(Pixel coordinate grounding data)
· · · · · · ·
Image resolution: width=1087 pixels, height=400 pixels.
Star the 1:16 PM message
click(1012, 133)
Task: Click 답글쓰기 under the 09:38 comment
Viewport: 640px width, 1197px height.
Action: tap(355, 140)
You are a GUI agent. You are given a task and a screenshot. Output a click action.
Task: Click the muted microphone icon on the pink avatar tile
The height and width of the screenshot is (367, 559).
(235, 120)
· · · · · · ·
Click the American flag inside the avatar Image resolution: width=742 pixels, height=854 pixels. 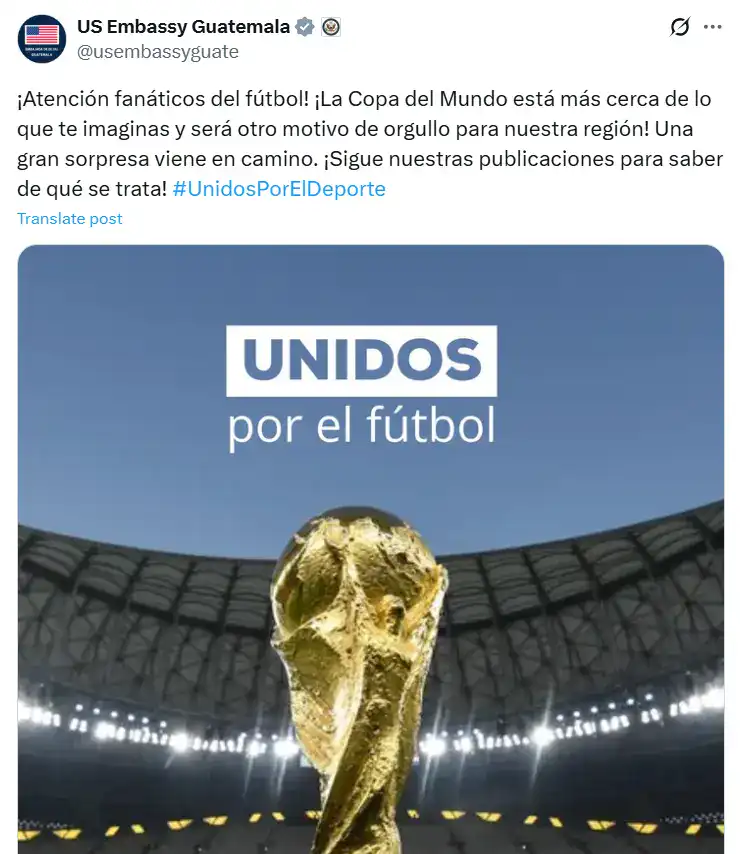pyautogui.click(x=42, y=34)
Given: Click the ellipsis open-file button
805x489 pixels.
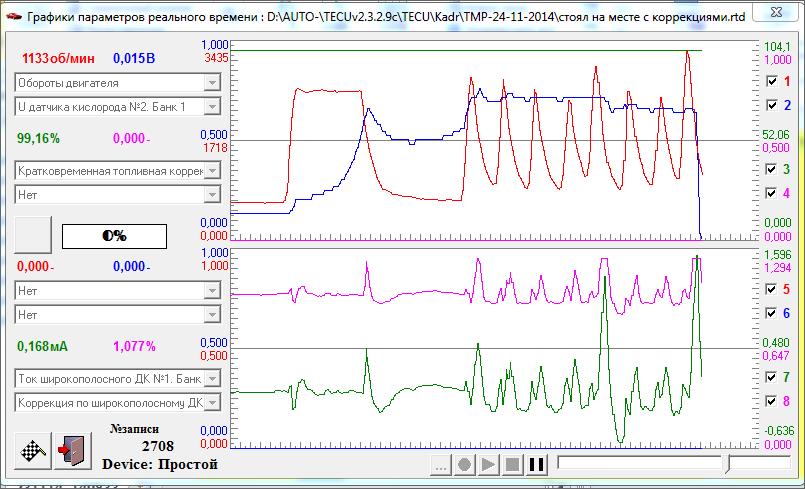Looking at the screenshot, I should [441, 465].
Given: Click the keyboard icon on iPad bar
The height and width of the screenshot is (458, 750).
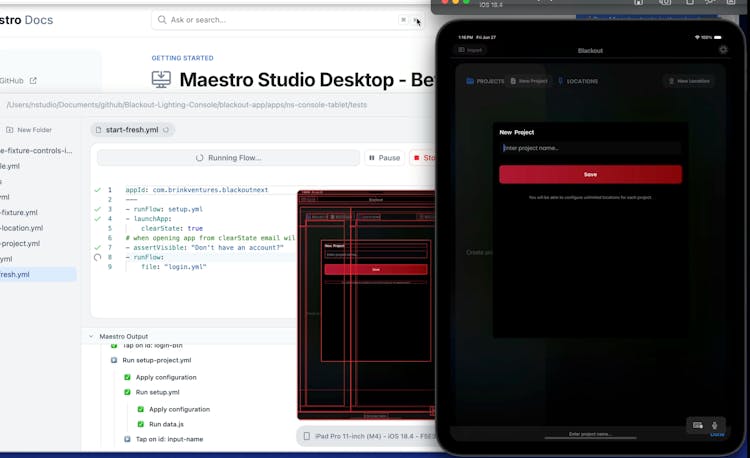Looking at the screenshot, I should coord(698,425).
· · · · · · ·
» Task item
Among the lines of the data above, count those containing the word "icon" and report the total alone.

» Result
2